BNP Paribas Bank Polska is a Polish bank, majority-owned by Paris-based BNP Paribas. It originates in a joint venture established jointly in 1994 by Banque Nationale de Paris (BNP) and Dresdner Bank, of which BNP Paribas acquired the entire ownership in 2000. It took a much larger dimension with the acquisition by BNP Paribas of BGZ Bank in 2015.

==Overview==

The legal merger of Bank Gospodarki Żywnościowej (BGZ Bank) and the pre-existing BNP Paribas Bank Polska took place on April 30, 2015 by transferring all the assets of BNP Paribas Bank Polska S.A. to Bank BGŻ S.A. After the merger, the bank operated under the name of Bank BGŻ BNP Paribas S.A.

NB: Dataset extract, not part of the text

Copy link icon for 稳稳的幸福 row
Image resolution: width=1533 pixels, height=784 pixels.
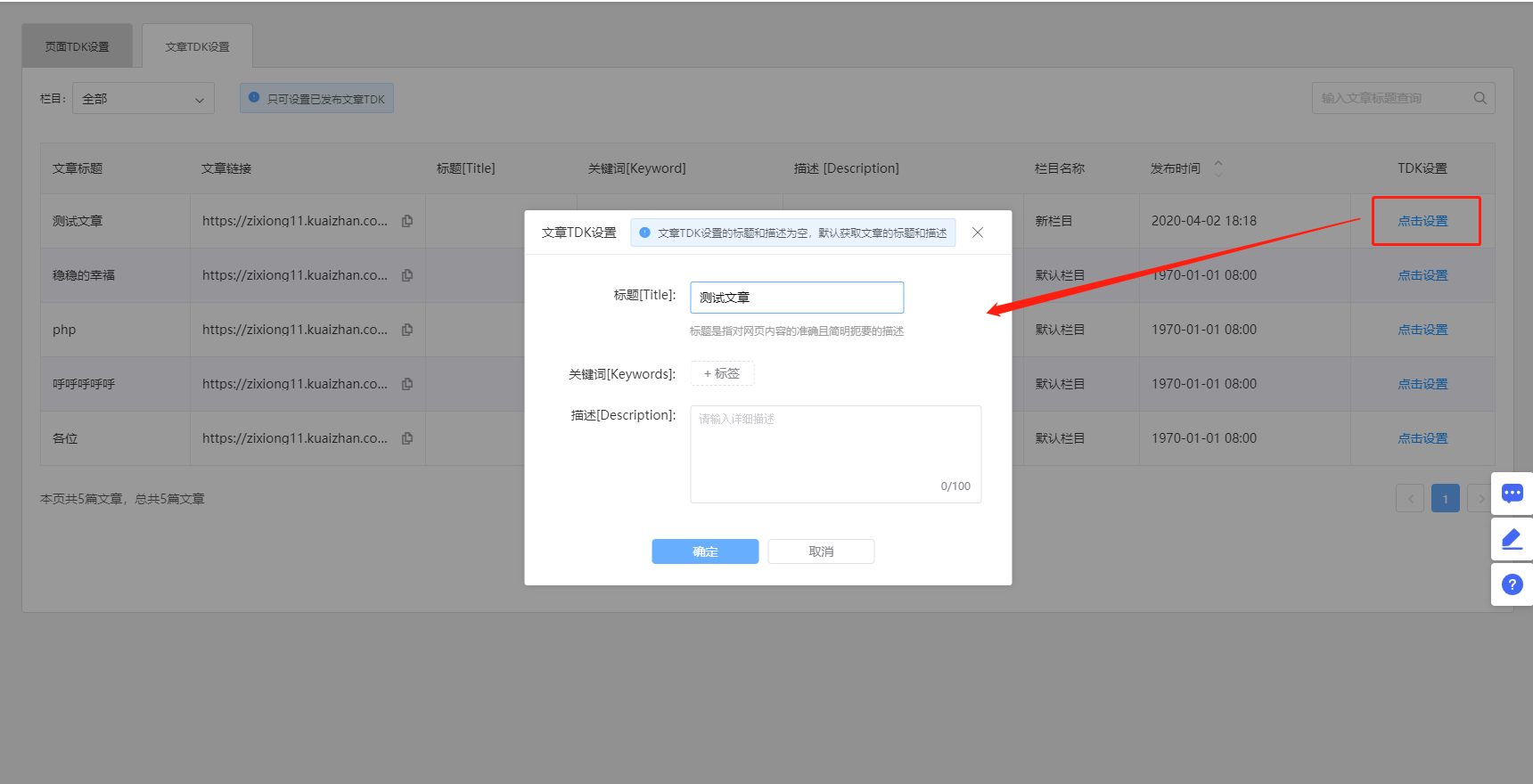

In 2019, the BGŻ brand was finally phased out and replaced with BNP Paribas Bank Polska.

In 2023 the bank was fined for restricting applications for the credit holidays, a program allowing Polish loan holders to postpone payment installments to help them with the rising cost of living, to a maximum of two months instead of the required eight.

As of April 2025, BNP Paribas held an 81 percent stake in BNP Paribas Bank Polska, directly and indirectly through its Belgian subsidiary BNP Paribas Fortis.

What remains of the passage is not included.